The sea, she took your father, too, but not the same way. Your mother, she took and never let go, but your father, him she plucked away, but she always threw him back, for a day or a week or a month, until her tides took him again, always searching for the far horizon.
For as long as you can remember, the salt sea has been your home and your friend, your teacher and your tormentor. You played along her shores when you were small, and danced within her waves. You learned her moods and you learned respect as well as love. At times, she buoyed your weight as if it was nothing. And at other times, if you didn’t show her the proper respect, she bore you down into her depths, but even then, the sea always let you go. It was not yet time for her to bring you home to stay.
When they called that girl’s name in the town square, she was so frightened and alone and you so strong and so much more able to do what was needed to survive, or so you thought. You took her place and when it finally sank into your skin and your blood and your bones what you had done, when you saw your Gran’s tears, you ran. You ran to the salt sea and you didn’t stop running until it was over your head, dragging you under, except that even then, you could swim like no other.
Peacekeepers caught up to you. They pulled you from the sea and they took you away, so impossibly far away. You barely had time to say goodbye to your Gran, to promise her that you would try to come back, to come home.

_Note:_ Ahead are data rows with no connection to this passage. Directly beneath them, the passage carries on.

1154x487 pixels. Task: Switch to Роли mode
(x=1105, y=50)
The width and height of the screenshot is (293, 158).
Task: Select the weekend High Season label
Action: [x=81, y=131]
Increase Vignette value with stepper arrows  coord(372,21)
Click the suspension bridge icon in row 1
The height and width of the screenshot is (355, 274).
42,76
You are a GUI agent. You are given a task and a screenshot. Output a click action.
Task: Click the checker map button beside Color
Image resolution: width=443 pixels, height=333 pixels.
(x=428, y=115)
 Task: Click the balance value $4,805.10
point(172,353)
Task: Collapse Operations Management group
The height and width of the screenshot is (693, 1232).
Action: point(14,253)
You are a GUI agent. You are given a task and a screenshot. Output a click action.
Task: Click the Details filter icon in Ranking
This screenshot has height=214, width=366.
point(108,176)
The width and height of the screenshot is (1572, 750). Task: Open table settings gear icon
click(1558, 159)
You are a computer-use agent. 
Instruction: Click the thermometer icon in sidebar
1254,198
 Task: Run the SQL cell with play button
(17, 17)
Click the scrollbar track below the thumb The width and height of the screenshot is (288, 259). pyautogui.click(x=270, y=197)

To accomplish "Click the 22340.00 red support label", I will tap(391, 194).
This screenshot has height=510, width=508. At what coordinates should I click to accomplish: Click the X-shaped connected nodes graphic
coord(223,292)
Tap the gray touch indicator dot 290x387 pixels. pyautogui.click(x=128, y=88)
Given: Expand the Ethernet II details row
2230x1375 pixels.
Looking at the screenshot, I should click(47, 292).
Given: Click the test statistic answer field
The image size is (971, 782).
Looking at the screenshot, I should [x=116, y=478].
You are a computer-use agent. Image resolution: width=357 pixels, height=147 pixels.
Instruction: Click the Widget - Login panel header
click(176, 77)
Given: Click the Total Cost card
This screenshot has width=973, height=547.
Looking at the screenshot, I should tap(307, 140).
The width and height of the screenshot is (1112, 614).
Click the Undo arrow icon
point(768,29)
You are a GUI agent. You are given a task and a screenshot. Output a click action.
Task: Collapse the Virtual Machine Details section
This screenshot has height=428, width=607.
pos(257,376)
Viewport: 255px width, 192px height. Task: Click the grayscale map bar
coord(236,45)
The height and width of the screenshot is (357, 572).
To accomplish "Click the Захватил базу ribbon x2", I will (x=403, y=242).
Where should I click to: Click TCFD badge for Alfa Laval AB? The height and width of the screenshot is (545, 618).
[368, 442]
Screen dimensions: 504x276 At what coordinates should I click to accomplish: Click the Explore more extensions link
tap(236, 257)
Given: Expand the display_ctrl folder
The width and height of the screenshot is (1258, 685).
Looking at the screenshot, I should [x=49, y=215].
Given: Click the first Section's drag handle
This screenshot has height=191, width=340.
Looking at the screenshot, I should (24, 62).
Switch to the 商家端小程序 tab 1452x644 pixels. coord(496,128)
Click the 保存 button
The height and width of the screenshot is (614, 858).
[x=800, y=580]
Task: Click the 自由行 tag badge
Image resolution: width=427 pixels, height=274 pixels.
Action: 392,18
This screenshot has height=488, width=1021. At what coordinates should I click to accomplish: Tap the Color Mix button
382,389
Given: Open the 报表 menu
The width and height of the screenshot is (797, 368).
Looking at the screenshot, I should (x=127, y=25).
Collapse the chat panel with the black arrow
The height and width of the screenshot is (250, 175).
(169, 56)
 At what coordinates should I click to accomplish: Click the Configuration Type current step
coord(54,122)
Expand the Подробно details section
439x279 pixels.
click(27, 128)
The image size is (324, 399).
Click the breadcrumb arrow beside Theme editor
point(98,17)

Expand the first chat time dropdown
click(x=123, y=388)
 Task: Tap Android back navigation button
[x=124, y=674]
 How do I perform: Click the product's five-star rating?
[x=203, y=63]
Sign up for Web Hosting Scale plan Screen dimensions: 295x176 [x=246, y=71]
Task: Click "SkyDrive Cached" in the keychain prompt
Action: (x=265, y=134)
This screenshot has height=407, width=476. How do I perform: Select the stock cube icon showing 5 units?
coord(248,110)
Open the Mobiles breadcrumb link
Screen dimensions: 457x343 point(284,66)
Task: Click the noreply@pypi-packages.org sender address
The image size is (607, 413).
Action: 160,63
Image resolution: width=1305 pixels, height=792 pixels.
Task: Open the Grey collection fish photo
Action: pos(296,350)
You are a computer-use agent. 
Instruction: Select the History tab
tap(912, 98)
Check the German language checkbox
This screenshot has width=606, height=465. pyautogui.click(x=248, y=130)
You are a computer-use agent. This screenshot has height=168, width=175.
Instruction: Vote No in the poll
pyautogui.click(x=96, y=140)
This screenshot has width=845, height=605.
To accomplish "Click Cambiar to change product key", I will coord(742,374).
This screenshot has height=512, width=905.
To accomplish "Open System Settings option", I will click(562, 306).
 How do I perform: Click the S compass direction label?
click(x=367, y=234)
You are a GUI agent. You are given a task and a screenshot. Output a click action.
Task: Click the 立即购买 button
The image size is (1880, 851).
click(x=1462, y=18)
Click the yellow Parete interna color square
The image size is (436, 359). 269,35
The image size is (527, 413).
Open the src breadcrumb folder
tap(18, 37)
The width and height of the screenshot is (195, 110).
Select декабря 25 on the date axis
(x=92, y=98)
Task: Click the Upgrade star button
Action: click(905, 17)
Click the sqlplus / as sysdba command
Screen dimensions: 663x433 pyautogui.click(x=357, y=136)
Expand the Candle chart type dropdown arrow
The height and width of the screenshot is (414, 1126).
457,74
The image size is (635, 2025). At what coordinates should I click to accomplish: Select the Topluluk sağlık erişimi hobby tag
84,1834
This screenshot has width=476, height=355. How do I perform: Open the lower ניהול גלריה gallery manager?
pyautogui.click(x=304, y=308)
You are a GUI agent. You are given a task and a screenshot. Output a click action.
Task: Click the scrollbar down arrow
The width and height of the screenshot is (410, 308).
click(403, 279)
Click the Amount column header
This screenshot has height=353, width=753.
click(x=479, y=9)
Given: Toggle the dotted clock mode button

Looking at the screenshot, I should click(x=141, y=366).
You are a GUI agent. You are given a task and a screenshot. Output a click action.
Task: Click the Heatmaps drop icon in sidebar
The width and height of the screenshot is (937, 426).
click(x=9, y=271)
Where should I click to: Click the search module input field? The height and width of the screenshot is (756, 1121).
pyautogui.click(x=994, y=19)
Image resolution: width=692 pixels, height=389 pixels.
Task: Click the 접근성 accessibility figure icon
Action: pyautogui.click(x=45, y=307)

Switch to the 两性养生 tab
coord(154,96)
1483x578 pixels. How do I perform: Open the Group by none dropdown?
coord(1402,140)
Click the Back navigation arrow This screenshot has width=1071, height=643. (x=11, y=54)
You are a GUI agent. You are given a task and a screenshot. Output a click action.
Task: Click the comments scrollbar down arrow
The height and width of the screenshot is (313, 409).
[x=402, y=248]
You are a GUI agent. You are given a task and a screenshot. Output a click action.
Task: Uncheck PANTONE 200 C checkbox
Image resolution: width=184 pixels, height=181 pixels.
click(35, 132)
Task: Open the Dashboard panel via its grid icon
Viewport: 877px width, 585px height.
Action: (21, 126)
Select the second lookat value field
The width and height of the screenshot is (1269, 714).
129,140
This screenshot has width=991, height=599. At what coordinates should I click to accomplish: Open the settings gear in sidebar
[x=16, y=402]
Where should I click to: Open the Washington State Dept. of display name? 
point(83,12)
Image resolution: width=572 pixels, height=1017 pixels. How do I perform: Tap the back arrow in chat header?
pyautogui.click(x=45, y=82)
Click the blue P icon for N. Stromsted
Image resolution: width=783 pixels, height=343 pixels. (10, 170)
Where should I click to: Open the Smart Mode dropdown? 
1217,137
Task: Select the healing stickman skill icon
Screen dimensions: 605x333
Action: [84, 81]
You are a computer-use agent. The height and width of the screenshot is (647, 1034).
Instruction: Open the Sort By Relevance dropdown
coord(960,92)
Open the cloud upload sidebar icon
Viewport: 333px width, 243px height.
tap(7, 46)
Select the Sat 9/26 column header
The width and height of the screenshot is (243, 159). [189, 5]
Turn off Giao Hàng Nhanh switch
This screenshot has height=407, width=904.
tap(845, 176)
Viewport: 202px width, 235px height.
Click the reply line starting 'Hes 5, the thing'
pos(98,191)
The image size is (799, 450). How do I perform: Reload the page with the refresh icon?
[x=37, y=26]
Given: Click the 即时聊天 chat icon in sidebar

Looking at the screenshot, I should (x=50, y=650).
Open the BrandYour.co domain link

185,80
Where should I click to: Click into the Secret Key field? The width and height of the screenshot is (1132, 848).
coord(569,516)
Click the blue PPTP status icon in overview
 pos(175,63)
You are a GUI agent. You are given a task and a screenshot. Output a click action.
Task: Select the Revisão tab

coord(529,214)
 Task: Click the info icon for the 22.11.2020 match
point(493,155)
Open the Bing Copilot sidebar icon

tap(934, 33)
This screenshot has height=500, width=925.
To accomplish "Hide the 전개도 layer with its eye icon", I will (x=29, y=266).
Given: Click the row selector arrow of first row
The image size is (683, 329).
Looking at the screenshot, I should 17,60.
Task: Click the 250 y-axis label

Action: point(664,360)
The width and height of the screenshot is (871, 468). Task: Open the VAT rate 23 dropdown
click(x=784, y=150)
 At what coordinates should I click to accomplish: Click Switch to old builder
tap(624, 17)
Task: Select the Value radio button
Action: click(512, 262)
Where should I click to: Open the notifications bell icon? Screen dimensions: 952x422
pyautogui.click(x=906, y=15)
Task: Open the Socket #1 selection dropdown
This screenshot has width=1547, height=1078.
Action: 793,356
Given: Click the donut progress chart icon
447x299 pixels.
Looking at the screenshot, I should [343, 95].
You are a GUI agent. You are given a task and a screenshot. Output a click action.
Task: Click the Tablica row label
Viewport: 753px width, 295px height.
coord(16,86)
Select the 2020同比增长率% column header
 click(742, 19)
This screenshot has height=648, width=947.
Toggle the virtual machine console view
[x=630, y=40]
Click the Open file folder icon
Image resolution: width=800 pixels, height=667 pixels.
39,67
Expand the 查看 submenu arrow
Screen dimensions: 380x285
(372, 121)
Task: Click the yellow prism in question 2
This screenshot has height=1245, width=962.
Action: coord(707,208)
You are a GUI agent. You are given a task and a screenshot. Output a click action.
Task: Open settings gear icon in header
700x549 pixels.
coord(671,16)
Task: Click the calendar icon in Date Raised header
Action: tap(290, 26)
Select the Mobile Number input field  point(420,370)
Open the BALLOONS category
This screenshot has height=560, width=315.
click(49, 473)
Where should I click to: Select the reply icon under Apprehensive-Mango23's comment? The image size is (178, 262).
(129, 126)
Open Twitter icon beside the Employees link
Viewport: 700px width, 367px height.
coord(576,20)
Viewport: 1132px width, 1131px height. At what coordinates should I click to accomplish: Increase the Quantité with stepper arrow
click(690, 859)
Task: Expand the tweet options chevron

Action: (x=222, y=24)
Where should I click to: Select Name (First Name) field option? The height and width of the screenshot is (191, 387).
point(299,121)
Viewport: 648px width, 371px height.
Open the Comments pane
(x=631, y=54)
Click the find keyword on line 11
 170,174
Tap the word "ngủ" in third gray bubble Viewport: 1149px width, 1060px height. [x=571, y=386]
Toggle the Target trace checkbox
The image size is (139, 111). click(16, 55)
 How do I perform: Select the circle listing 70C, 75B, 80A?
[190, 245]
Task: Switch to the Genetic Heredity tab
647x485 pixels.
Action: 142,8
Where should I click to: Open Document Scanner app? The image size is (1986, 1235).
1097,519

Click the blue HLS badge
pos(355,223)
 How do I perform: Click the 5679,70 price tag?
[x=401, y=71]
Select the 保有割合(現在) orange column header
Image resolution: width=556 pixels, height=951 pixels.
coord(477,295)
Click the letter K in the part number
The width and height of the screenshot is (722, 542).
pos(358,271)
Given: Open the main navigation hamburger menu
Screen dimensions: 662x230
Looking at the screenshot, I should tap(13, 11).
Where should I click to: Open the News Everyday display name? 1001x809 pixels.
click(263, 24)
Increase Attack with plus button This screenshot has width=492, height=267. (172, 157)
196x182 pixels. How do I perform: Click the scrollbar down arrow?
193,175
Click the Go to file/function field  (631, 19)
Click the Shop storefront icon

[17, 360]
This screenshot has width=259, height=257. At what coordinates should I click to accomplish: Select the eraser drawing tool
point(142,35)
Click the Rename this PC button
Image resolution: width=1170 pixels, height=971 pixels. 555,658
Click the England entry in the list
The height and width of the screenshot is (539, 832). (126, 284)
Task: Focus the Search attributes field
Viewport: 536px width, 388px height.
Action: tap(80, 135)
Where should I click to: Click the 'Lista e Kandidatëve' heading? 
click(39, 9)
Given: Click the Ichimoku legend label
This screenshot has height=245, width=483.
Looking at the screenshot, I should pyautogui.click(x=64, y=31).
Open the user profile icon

They tried to take the sea from you. They washed your skin and your hair in soft perfumes and oils, but no matter what they did, the sea remained, a part of you, indivisible and insoluble. Those who did not understand, who could not understand, surrounded you, but even so, you were not alone, for there were those few with you who were themselves creatures of the sea: A woman like your mother, whom the sea had not yet taken home. A boy who could be your brother, who, in his way, thought he was and followed you to this soulless, sealess place, with its false colors and its false lights and its false life. And there was another boy, a little older, a boy who could be your everything and in whom the sea raged.
They left you on the edges of a caldera, its waters deep and dark, a cousin to your friend, your protector the sea, but there was nothing in it of salt. There was nothing in it of home.
You stayed with the pack, you and your would-be brother, until another boy tried to take your life, tried to slit your throat in your sleep. But you took his life instead, gave back to him his own knife and watched in horror as he bled out in the sand. You killed him, but your would-be brother told the others that it was he who did the killing and for that they killed him. You ran. You ran and you hid on the shores of that caldera and you wished for the salt of your home.
You knew that time passed, it must have passed, it had no choice but to pass. You grew thinner and weaker; you knew hunger, such grinding hunger, but never did you thirst. You dreamed, of the sea, of your Gran, of the boy who died and of the boy you killed, and you couldn’t stop dreaming, even when you were awake.
You thought it was a dream when the ground shook, when it shook so hard that you could not stand upright and the walls of dirt and stone that held back the waters of the caldera, deep and dark, broke. What started as a trickle soon grew into a watery juggernaut, sweeping away all in its path, you included.
Forever you tumbled in the cold and dark water, and you knew her as well as you knew yourself. You embraced the water, let her take you where she would. And her embrace led you again to your home, forever changed, but forever a part of you, the cold and dark of the saltless sea mingling with the warmth and light of the salt.
But it was not yet time for her to bring you home to stay.